Nearly every evening, I spend some time reading through my query folder, scanning the letters and manuscript pages sent to me and hundreds of other agents by aspiring writers across the world. And at least once a week, I feel a sense of being overwhelmed—not just by the sheer volume of letters, but by what that volume signifies: the innumerable multitude of writers reminds me of how universal the writing impulse is, and how ubiquitous the activity has become. We humans have always been storytellers, passing down our tales in voice and in stone, on parchment and page. Now we do that passing down in hypertext, with tools more widely available than any means of mass communication in the history of the world.
My wonder at the ubiquity of the writing impulse makes me at times desperately curious to know where it comes from. Why do so many choose writing as their hobby? And even more remarkable, why do so many choose this most challenging enterprise as their career? Follow the hashtag #amwriting and at any moment of any day, you’ll find someone somewhere stepping out of the stream of news and factoids to make something new.
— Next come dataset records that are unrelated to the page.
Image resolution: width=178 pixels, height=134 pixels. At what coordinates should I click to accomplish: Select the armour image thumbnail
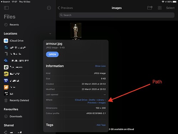pyautogui.click(x=76, y=30)
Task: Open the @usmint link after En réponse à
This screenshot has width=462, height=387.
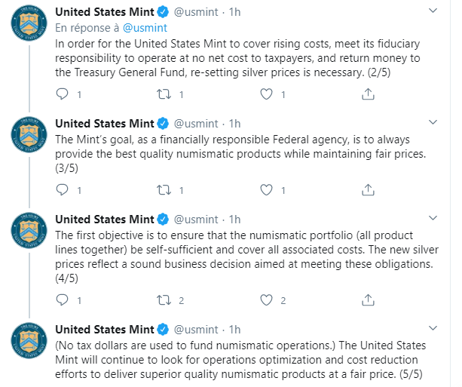Action: 145,28
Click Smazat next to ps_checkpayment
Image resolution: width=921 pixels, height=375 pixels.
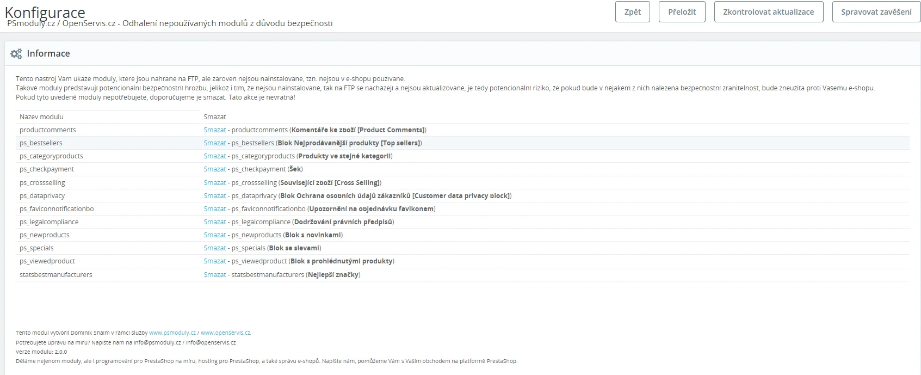[214, 169]

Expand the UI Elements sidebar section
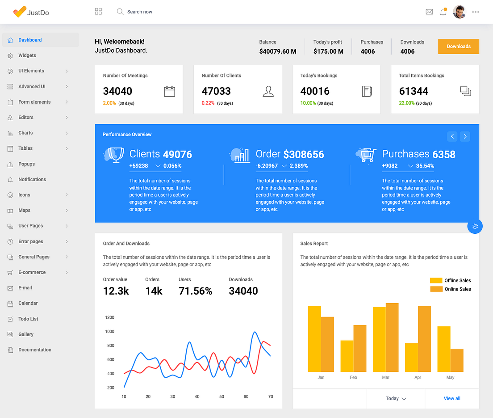point(31,71)

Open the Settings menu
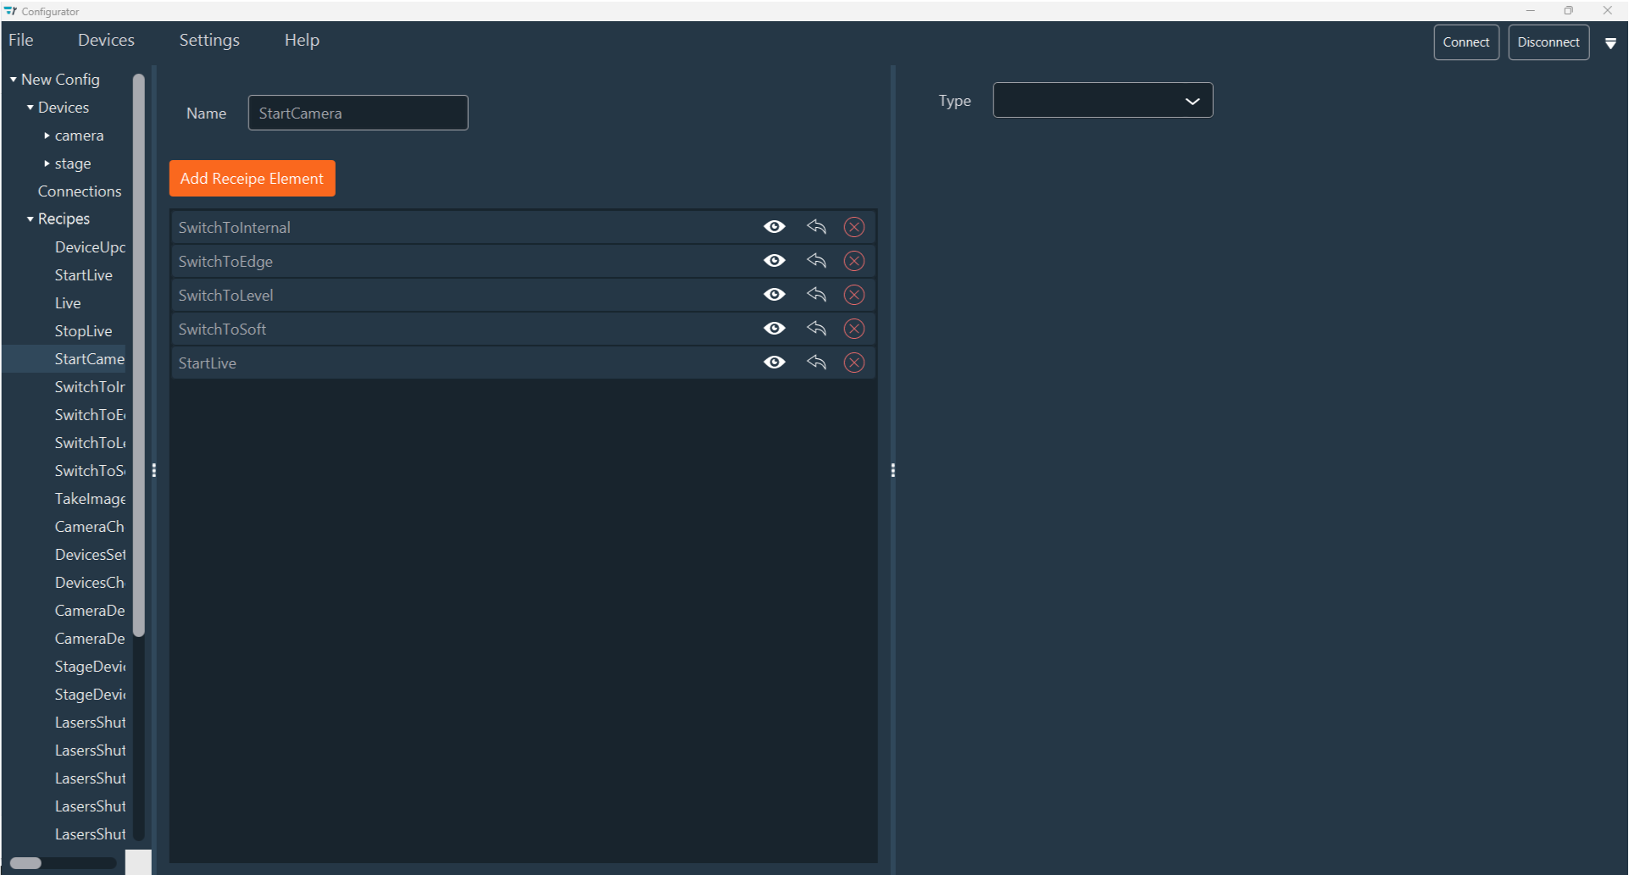[209, 41]
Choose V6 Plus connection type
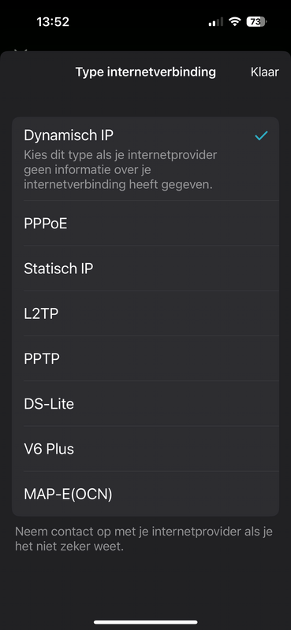291x630 pixels. coord(145,448)
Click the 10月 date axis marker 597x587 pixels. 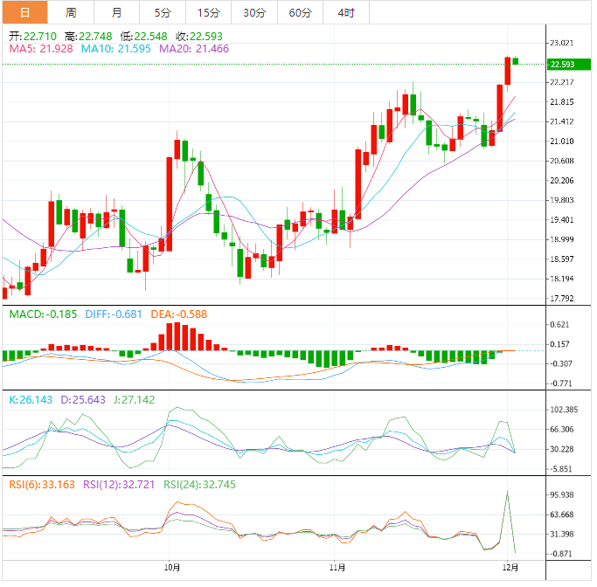172,568
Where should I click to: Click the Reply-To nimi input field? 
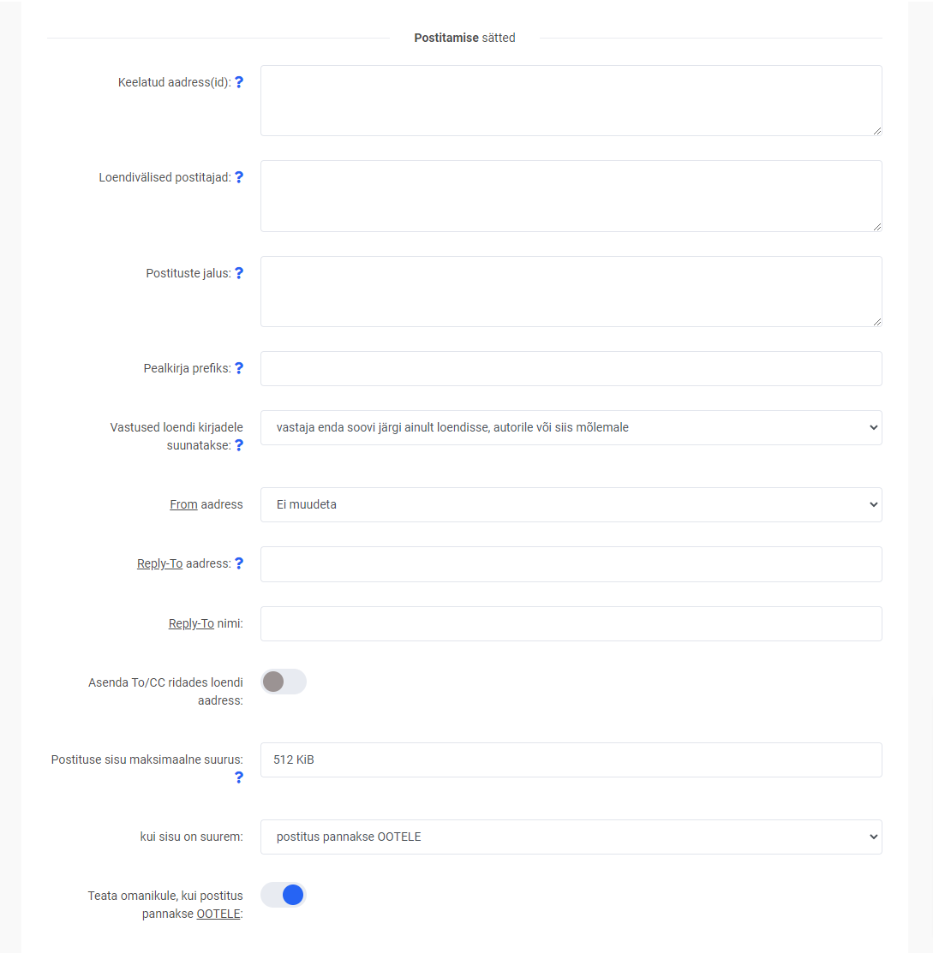(571, 623)
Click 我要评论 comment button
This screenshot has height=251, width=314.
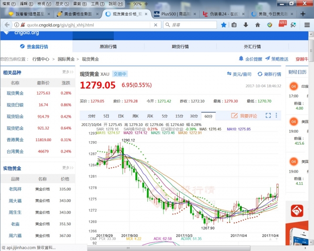244,116
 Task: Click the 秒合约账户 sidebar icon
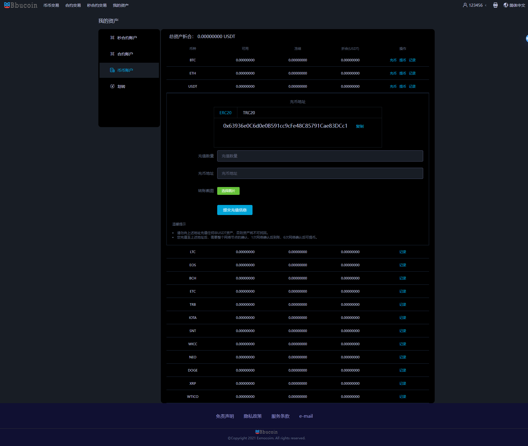coord(112,38)
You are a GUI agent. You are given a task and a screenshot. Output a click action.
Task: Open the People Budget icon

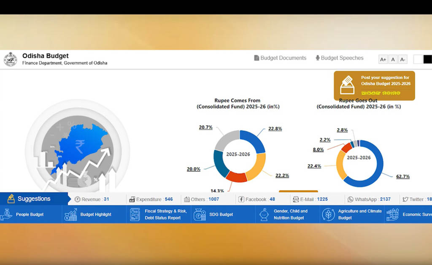(x=6, y=214)
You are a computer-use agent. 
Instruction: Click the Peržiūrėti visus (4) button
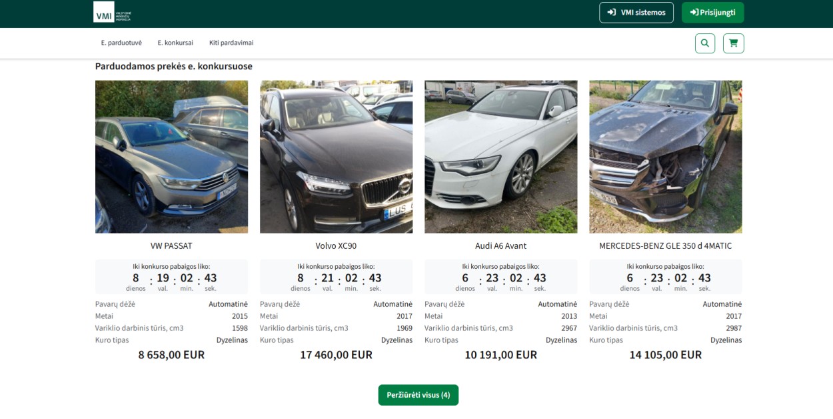coord(418,395)
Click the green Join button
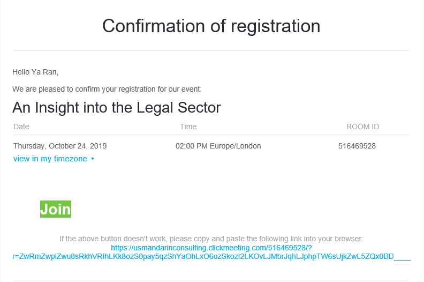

Every writer has his or her own reasons. The magic of imagination, the thrill of creation, the reward of discovery, the music of language, the affirmation of public speech, the quiet satisfaction of private composition. What’s your reason?
In 1946, George Orwell published an essay in a small UK literary magazine in which he tried to explain the writing impulse in himself, and as he saw it in others. He suggested some did it because they wished to be heard and remembered; others wrote for love of sound and rhythm; still other to find out what was true; others to influence and persuade.
It’s a fair enough set of reasons. But even for Orwell, they didn’t quite capture the nameless prompt that drives people off the streets to a quiet place, that draws them away from consumption to production, that compels them to imagine and create. “Writing a book is a horrible, exhausting struggle,” Orwell wrote. “One would never undertake such a thing if one were not driven on by some demon whom one can neither resist nor understand.”
We may not understand that demon impulse, but we heed its call, and lift a finger, press down a key, slide a pen across a page.
Today, you’re invited to share why you write. Log on to Twitter, toss down the hash tag #whyIwrite, and share what continues to draw you to the act of writing. We all have our reasons, and we’d love to hear yours.
I’ll start. Here’s #whyIwrite:
#WhyIwrite I write not so much to be heard by others, but to hear myself—to be reminded who I am, what I believe, and what I care about.